_Texte extrait:_

À quoi bon destituer un président au moment où il quitte ses fonctions, s’est-on spontanément demandé quand les démocrates américains ont une nouvelle fois mis en accusation Donald Trump, quelques jours avant la fin de son mandat. L’on pouvait alors n’y voir rien d’autre qu’un retentissant coup d’éclat médiatique, tout au plus une habile manœuvre politique visant à lui barrer la route des élections de 2024. Ses partisans y voient, eux, la preuve ultime de l’acharnement orchestré contre leur «héros» déchu.
Ce second procès s’ouvre aujourd’hui – en l’absence de l’intéressé – et son issue ne fait déjà guère de mystère: le 45e président des États-Unis sera certainement acquitté, de l’avis général. Les cent élus du Sénat vont devoir juger de «l’incitation à l’insurrection» lors de l’assaut du Capitole, le 6 janvier dernier. La rhétorique trumpiste, certes agressive et guerrière, suffit-elle à caractériser l’intention de porter atteinte à l’intégrité de la nation jusqu’à mener ses supporters à piétiner le cœur de la démocratie américaine ? Vaste question, pour ne pas dire vaine.

_À réaliser:_
A) Recopiez à l'identique les enregistrements en partant de la ligne qui contient « Open the ns.google.com subdomain link » et en allant jusqu'à la fin des enregistrements, sans reproduire les images.
B) Poursuivez le texte sur le second procès en destitution de Donald Trump au-delà de sa dernière phrase.

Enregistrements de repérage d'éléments
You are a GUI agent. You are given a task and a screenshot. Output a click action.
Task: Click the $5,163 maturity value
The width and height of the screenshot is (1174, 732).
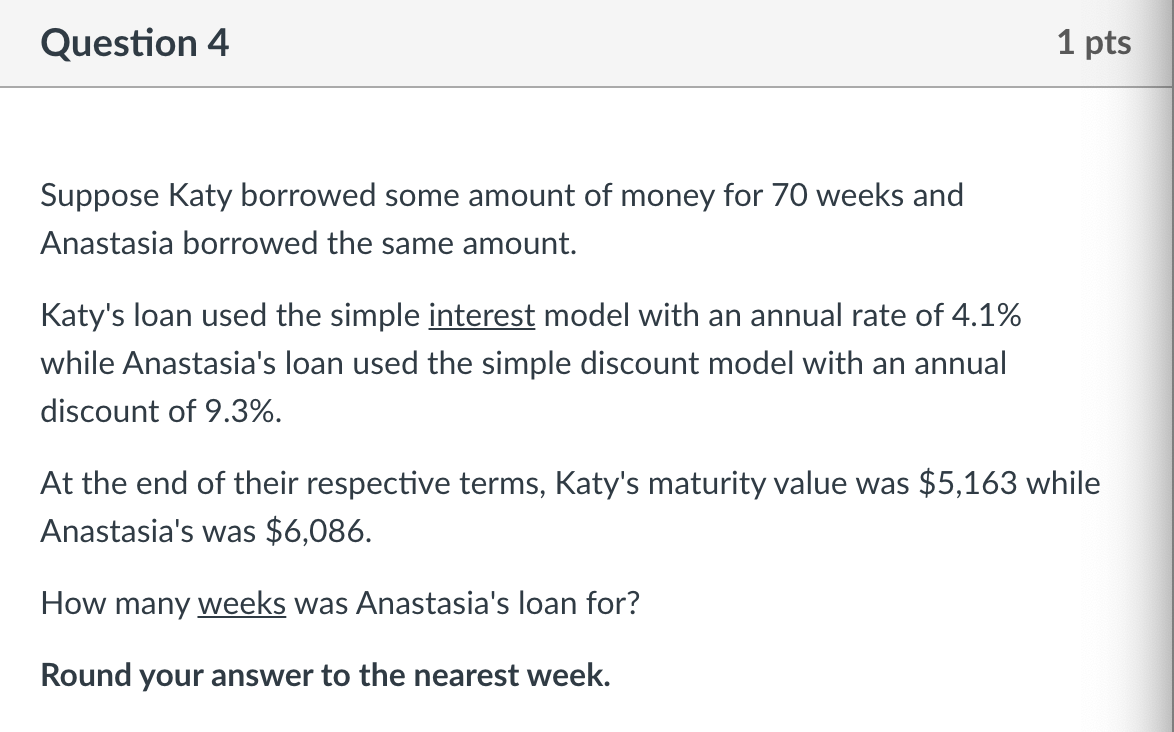pos(967,484)
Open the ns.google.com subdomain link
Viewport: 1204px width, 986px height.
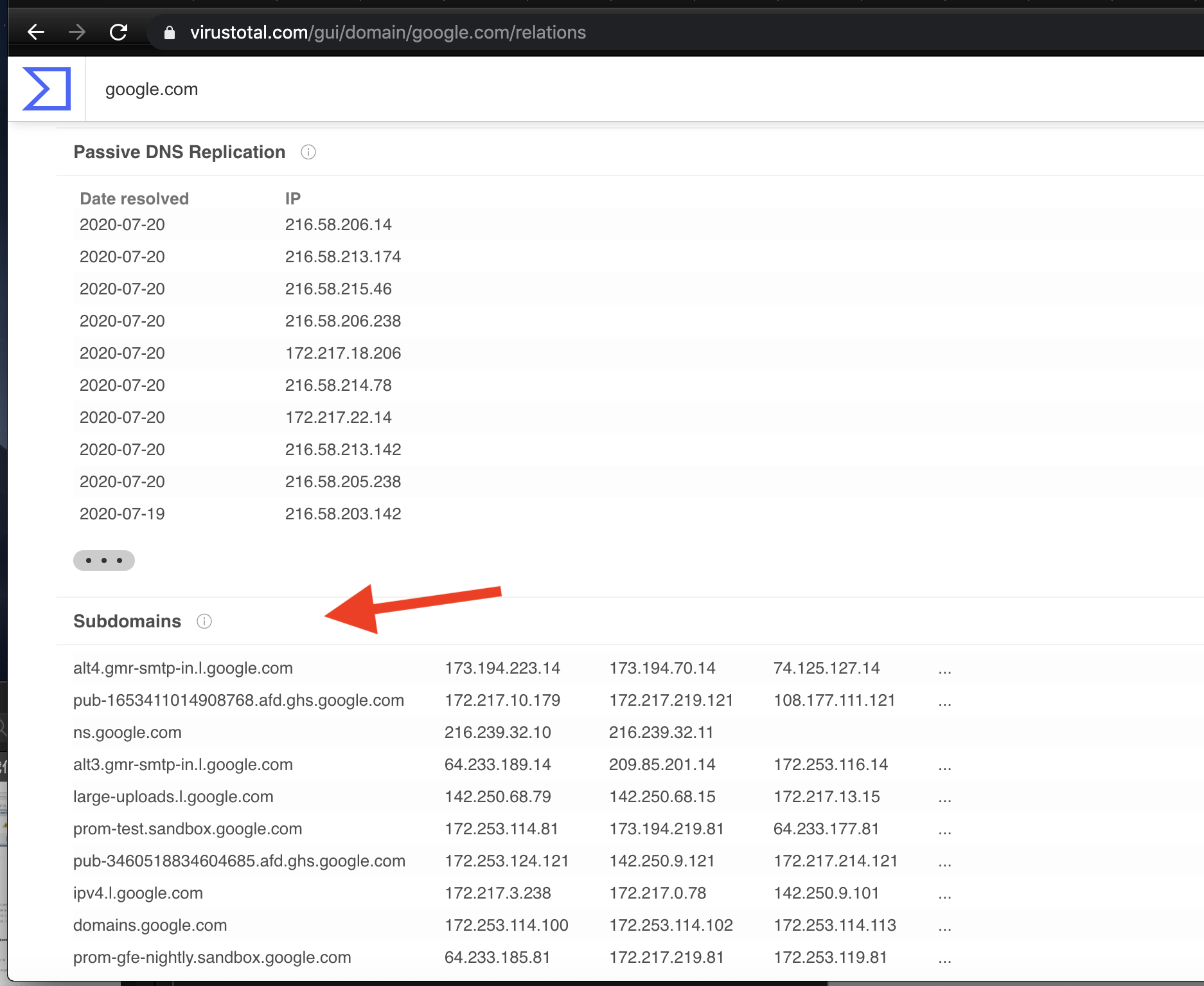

_Réponses attendues:_
A)
Open the ns.google.com subdomain link
Viewport: 1204px width, 986px height.

B)
Il existe pourtant une bonne raison de chercher à condamner Donald Trump. Une telle décision le priverait des avantages accordés à tout ex-président : sa rente annuelle de 221 000 dollars, son service de protection rapprochée, la mise à disposition d’un bureau et de personnel dédié… Mais de tous les privilèges abolis, il en est un qui porte l’enjeu d’une éventuelle destitution : l’accès aux briefings de sécurité intérieure, qui comportent des informations sensibles classées secret-défense. Tous les anciens locataires de la Maison-Blanche y ont droit. C’est précisément ce qui inquiète du côté du Renseignement. Que ces «bombes» mises entre les mains d’un homme aussi revanchard et imprévisible, humilié par l’élite et poussé à la retraite, se retrouvent à la portée d’individus peu scrupuleux, voire d’une organisation criminelle. Qu’elles servent des intérêts commerciaux, comme d’un moyen de pression. Les sénateurs devraient garder cette seule et juste raison en tête pour guider leur jugement. Sinon, effectivement, à quoi bon ?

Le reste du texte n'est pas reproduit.